The Indian Institute of Sciences (IISc), ARTPARK (AI and Robotics Technology Park) and Google have come together for an unusual digital project – mapping the language diversity of India by collecting speech sets of about a million people across 773 districts over three years. Project Vaani, as it is called, intends to record over 150,000 hours of speech, part of which will be transcribed in local scripts.
“Over the past few months, we have gathered data from nearly 69 districts across India. So far, we have collected nearly 150 hours of data covering more than 30 languages from 841 different pincodes in a gender and age-balanced manner; this also includes some of the endangered tribal languages, such as Heidi,” said Govindan Rangarajan, Director of IISc, during the project launch in Delhi.
“For Project Vaani, we decided to opt for a district-anchored approach, wherein we will go to every district and record whatever speech is spoken locally,” explained Prasanta Kumar Ghosh, IISc.
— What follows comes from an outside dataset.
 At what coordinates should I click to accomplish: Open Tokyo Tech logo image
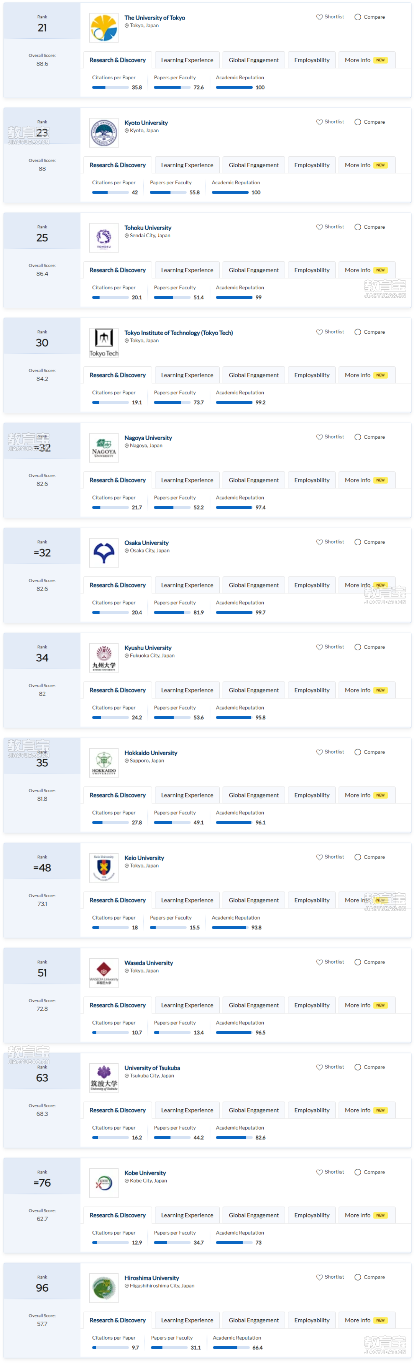tap(104, 343)
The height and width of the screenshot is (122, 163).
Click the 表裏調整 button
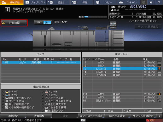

Ghosh said they randomly select around 1,000 people from a district, show them some photos from their area, and ask them to describe it in a language they speak locally or at home.
“It is a unique initiative, and the data produced by it will be one of a kind. The support from Google is crucial for meeting Vaani’s goal of scaling the project pan India,” said Rangarajan. Google is providing additional resources, such as Cloud, in addition to funding the project. According to Ghosh, the project cost is in the range of $30–40 million.
Objective of the project
The goal of the project is to boost the development of technologies such as automatic speech recognition, speech to speech translation and natural language understanding. Given that in India the dialect changes in literally every district, the project takes a district level approach.
“The greater objective is to create a technological solution that will eliminate the linguistic barriers that currently exist in technology and increase accessibility for a wider range of people,” said Raghu Dharmaraju, president, ARTPARK.
Language AI is fundamentally important, as much of what is available on the internet is in English. “To build a more comprehensive lexicon, we’re attempting to capture more diversity and natural speech,” said Dharmaraju.